Advertisement

Jules Feiffer and Golden Age memories

Share

This article was originally on a blog post platform and may be missing photos, graphics or links. See About archive blog posts.

There’s a wonderful profile of the great Jules Feiffer at the always smart and savvy Graphic NYC blog. Here are a few excerpts, but I heartily recommend taking a click trip over to the source material and reading the lengthy piece in its entirety. Kudos to the author, Christopher Irving.

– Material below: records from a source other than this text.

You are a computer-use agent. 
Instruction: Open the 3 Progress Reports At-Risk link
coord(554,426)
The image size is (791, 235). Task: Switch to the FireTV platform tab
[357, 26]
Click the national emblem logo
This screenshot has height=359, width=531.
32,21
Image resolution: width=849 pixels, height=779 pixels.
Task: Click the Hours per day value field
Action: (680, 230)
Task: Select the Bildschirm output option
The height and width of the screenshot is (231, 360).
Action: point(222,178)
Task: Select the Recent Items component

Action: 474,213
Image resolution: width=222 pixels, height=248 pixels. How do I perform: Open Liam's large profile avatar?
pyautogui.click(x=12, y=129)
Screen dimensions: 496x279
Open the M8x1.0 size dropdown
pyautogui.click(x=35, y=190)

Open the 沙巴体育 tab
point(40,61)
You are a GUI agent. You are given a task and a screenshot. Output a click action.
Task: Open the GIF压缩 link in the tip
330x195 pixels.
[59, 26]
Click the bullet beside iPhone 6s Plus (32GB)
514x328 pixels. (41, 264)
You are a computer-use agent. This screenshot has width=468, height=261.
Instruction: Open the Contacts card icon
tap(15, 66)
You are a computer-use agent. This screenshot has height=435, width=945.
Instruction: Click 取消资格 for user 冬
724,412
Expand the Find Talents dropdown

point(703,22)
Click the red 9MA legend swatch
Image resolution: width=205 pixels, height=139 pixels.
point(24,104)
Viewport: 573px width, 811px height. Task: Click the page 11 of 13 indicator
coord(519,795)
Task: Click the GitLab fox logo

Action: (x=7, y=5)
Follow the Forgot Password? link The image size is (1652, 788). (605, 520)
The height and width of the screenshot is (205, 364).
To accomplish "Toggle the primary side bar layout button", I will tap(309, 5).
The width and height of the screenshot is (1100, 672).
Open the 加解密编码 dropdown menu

“I was a creature of the newspaper comic strips, which I worshipped, and they were iconic,” Jules Feiffer says from his studio in the Upper West Side, a corner room in his apartment, with windows affording a view of the city. Built-in bookcases line the walls, packed with an assortment that includes some copies of his own work, as well as the work of the classic cartoonists he grew up on. “This was extraordinary talent doing extraordinary stuff, and with comic books, it was more like early rock ‘n’ roll – we felt anybody could do it. These were artists, particularly in the early days, who drew very crudely, particularly Joe Shuster (who I loved, particularly in his early Superman and before that Slam Bradley and Spy), whose stuff I could imitate and almost do as well at. It was that way with others: Bob Kane could barely draw.’

Advertisement

I also smiled at this quote:

“...I loved comic books and, if you read enough of them, they’d give you a sort of caffeine high. I loved The Human Torch and I loved the Sub-Mariner, particularly because he was, before Spider-Man, the first really complicated hero who did bad things.”

Feiffer also spoke about his archivally minded 1965 book, ‘The Great Comic Book Heroes’:

“The book was taken seriously, so the form gained a new lease on life and new respect, none of which interests me particularly, except in what I did to redeem Will Eisner’s career. That was, for me, a major interest in that this was a guy who was no longer heard of, was completely forgotten, had forgotten himself and was no longer doing comics. I was happy that, in a sense, I was able to bring him back from the dead or, at the very least, from exile.”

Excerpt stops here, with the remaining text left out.